In literature, there are two main approaches based on data mining for the intrusion detection problem: (1) supervised approach, which requires a labeled training set T [3], and (2) unsupervised approach, where previous knowledge is not required [4]. In this paper, we propose a novel hybrid data reduction strategy (following the supervised approach), called HDR, that combines both feature selection and instance selection to obtain a reduced training set \(S \subset T\), providing high efficiency without affecting the quality of the reduced dataset too much. We evaluate the quality of the data during the classification process. For this, we use three standard measures: Accuracy, Recall and False Positive Rate.
2 Related Work
Data can be reduced in terms of the number of rows (instances) or in terms of the number of columns (features) [5]. In general, three main approaches have been proposed: (1) feature selection based, (2) instance selection based and hybrid, where feature selection and instance selection are combined [6].
The feature selection algorithms look up the most relevant features of the dataset. In this way, only a subset of features from the underlying data is used in the analytical process. On the other hand, the instance selection algorithms obtain a reduced subset of instances S from the original training set T, so that S does not contain superfluous instances. Instance selection approach can either start with \(S = \emptyset \) (incremental methods) or \(S = T\) (decremental methods) [7]. Incremental methods obtain S by selecting instances from T [8], while decremental ones obtain S by deleting instances from T [9].

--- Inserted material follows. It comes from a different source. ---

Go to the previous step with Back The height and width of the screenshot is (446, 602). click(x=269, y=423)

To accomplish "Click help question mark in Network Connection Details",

According to the strategy used for selecting instances, the algorithms can be divided into two groups: Wrapper and Filter [7]. In Wrapper algorithms, the classifier is used in the selection process, the instances which do not affect the classification accuracy are removed from T. On the other hand, Filter algorithms are independent from the classifiers and the selection criterion is based on different heuristics.
In [6], a hybrid method for intrusion detection is proposed. In this case, the feature selection process is performed by the OneR [10] algorithm. Then, an expensive clustering algorithm, called Affinity Propagation [11], is used for instance selection process. Also, in order to improve the performance and scalability of the method, they implemented a distributed solution using MapReduce.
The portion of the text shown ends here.